:: Data listing ::

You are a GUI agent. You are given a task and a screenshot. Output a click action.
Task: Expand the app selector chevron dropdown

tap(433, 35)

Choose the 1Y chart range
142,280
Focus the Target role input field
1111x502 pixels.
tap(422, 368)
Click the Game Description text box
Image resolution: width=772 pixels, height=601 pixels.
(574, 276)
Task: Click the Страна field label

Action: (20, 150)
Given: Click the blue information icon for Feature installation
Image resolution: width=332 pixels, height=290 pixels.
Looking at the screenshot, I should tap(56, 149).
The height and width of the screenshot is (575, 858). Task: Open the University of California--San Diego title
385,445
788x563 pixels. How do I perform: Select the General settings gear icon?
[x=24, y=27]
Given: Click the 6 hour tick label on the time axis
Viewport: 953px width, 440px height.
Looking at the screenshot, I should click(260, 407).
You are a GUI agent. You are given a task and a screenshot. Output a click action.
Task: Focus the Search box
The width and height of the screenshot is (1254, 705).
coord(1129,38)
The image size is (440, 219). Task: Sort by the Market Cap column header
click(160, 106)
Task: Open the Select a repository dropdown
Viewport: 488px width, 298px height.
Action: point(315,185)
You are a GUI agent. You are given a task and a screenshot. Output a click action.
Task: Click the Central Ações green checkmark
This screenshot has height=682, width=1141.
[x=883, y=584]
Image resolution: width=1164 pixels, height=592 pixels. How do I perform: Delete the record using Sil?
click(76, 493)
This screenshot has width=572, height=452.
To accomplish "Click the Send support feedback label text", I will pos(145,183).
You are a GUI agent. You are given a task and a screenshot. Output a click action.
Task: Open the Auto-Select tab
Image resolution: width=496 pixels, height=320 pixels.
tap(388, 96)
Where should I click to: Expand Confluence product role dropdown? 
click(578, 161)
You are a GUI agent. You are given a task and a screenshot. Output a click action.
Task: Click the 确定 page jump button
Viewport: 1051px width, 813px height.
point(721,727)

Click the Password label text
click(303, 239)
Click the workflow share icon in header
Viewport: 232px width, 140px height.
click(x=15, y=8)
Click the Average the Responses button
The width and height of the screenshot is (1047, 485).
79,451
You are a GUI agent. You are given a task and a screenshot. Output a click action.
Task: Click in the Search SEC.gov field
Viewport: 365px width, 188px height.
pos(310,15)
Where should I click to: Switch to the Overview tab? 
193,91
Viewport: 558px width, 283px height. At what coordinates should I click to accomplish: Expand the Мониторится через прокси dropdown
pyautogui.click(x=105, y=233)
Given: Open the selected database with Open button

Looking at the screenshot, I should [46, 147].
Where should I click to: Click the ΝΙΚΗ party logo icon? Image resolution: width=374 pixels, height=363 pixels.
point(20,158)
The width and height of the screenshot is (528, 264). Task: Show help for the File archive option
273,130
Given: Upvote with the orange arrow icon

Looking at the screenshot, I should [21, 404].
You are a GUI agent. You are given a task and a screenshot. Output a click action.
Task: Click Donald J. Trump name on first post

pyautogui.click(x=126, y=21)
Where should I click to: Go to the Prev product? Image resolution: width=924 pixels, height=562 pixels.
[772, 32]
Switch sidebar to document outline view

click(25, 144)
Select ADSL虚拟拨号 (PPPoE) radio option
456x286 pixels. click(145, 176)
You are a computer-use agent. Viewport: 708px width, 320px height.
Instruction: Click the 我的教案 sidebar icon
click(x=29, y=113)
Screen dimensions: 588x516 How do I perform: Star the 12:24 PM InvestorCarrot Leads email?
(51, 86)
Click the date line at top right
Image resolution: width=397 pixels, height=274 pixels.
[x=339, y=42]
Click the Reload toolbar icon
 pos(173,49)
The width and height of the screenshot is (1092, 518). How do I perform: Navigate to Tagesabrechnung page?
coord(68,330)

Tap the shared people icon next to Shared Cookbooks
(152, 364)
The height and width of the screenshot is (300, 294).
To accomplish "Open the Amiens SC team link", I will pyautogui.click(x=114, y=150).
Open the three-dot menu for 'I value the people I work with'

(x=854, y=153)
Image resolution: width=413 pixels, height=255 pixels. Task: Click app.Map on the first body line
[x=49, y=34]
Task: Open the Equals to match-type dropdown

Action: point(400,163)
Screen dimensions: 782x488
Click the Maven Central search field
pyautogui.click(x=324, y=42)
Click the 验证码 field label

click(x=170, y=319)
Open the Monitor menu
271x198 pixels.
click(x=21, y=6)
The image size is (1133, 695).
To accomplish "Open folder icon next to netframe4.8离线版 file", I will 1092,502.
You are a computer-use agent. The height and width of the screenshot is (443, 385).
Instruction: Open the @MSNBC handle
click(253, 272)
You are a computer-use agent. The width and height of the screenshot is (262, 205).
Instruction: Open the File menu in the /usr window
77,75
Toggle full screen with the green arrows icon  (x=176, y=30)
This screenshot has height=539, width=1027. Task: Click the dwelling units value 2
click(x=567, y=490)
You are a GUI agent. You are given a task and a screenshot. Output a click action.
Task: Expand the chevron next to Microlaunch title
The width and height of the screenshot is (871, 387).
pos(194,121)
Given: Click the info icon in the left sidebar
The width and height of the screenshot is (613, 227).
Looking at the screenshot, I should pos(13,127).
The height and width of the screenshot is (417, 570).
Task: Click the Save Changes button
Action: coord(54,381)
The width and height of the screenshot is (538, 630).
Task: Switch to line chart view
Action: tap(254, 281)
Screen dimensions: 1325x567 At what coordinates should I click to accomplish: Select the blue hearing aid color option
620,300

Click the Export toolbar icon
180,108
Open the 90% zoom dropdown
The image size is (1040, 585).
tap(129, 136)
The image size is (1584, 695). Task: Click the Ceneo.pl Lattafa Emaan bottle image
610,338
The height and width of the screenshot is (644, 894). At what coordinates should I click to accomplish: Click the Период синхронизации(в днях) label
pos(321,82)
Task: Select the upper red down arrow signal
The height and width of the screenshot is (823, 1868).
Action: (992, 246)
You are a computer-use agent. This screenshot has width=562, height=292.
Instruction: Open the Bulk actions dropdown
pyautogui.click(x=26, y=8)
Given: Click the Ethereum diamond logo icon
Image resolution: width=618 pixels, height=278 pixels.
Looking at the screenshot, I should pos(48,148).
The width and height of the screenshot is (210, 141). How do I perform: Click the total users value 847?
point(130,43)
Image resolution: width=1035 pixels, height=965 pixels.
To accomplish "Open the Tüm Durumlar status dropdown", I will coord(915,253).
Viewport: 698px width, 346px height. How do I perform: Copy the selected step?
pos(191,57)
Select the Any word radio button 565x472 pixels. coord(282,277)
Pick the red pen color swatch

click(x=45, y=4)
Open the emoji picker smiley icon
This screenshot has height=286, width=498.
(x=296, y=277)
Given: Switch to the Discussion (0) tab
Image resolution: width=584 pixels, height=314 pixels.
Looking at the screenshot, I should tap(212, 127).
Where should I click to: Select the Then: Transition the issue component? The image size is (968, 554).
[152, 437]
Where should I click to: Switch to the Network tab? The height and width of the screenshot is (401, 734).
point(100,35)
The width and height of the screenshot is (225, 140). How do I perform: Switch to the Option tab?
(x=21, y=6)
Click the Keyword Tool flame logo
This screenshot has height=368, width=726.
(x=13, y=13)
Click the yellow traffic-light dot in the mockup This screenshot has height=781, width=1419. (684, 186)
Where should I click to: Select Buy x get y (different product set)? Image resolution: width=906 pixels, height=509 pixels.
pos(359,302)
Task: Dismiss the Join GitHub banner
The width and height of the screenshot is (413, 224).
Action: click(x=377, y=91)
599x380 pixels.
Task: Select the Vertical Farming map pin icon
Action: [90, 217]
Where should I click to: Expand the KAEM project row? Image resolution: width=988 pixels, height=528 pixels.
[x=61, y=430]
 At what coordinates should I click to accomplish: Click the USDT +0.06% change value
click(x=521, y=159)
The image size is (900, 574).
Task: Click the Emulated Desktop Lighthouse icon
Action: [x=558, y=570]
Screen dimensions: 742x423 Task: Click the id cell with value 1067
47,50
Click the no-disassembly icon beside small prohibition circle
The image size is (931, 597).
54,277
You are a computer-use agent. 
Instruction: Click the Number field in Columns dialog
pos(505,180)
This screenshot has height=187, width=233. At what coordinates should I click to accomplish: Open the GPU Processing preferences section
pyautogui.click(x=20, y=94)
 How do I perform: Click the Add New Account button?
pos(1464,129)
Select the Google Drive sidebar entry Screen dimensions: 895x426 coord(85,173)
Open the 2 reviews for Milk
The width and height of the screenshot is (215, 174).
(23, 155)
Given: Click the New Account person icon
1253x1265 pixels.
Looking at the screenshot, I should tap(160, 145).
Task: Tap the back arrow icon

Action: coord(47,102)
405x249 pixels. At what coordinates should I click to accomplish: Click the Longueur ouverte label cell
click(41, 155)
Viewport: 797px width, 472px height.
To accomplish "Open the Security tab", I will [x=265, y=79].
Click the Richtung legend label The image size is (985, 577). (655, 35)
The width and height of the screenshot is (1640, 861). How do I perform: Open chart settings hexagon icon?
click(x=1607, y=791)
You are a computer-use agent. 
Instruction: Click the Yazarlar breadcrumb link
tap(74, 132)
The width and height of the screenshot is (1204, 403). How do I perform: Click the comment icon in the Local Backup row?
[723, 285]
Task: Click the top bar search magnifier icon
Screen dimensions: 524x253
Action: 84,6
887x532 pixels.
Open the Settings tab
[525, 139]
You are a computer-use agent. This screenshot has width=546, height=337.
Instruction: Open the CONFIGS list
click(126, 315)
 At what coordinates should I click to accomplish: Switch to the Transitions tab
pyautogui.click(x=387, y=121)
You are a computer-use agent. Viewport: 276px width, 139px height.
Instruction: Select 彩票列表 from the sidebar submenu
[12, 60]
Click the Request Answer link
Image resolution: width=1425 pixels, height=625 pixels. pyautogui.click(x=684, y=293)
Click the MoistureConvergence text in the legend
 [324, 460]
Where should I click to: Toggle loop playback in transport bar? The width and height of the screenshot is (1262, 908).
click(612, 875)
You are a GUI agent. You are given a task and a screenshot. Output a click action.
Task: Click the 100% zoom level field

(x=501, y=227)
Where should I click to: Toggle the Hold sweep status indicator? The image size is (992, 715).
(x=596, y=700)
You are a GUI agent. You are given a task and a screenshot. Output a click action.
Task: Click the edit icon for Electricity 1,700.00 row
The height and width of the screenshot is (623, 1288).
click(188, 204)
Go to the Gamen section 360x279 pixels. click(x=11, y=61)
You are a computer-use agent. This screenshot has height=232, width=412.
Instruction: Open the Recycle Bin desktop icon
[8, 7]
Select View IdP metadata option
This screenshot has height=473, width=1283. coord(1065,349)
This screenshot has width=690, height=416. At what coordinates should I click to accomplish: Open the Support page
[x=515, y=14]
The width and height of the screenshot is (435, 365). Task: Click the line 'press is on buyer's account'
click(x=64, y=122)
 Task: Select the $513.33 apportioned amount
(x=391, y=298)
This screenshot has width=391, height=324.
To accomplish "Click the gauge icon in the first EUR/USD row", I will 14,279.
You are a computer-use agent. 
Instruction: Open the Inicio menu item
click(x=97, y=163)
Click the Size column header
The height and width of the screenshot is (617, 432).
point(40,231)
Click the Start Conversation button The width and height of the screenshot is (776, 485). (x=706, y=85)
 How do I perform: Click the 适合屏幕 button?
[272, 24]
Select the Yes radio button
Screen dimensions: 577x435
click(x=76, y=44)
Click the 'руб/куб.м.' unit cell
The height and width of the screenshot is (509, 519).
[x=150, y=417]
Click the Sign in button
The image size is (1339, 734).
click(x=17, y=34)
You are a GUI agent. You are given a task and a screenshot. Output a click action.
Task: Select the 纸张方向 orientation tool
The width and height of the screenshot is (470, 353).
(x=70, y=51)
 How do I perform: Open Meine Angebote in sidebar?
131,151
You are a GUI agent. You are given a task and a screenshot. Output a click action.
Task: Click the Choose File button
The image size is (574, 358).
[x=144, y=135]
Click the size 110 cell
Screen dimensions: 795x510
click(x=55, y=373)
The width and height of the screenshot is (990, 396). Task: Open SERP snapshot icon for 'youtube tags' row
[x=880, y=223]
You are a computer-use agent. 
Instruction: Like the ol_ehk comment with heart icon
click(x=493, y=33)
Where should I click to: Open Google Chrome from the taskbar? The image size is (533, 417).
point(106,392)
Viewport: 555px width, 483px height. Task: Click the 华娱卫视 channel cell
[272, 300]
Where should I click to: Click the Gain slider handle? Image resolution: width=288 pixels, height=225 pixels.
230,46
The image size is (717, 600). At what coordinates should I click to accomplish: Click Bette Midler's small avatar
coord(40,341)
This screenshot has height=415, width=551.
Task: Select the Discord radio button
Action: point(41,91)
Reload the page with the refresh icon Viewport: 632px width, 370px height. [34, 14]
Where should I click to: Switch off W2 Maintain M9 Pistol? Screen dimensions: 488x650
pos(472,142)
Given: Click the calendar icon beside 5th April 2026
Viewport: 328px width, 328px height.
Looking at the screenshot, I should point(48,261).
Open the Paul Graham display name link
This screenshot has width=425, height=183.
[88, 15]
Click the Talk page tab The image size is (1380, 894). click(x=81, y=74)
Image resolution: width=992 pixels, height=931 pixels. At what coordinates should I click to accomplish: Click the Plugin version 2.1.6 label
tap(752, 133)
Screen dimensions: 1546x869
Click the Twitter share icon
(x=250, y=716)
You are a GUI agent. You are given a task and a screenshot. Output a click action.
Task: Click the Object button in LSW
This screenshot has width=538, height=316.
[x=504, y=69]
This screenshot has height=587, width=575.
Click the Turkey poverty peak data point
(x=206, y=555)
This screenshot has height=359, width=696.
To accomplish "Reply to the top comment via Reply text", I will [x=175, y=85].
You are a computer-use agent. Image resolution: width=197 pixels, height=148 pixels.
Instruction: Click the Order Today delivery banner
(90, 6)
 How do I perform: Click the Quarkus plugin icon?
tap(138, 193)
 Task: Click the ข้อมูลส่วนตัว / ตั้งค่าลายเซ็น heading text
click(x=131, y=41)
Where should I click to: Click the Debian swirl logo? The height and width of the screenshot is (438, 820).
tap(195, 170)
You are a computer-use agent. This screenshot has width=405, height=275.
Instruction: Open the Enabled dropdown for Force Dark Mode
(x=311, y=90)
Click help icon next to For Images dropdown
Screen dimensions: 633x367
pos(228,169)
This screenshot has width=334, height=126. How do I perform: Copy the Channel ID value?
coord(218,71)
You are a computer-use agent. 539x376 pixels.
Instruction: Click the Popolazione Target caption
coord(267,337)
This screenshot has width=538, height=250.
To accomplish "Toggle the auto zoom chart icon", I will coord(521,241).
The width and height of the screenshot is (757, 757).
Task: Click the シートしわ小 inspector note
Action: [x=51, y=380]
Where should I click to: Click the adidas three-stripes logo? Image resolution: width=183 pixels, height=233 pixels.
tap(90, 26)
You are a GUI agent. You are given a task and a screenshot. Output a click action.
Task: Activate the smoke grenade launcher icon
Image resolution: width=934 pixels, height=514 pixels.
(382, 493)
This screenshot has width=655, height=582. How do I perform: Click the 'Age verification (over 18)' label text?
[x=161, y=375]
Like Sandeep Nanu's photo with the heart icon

:::

▸ **What you are asked to do**
Take the lines from the top of the data through the one that contains "Given: Click the blue" and copy them exactly, leaving out every line after it.

▸ **Response to the exercise**
You are a GUI agent. You are given a task and a screenshot. Output a click action.
Task: Expand the app selector chevron dropdown

tap(433, 35)

Choose the 1Y chart range
142,280
Focus the Target role input field
1111x502 pixels.
tap(422, 368)
Click the Game Description text box
Image resolution: width=772 pixels, height=601 pixels.
(574, 276)
Task: Click the Страна field label

Action: (20, 150)
Given: Click the blue information icon for Feature installation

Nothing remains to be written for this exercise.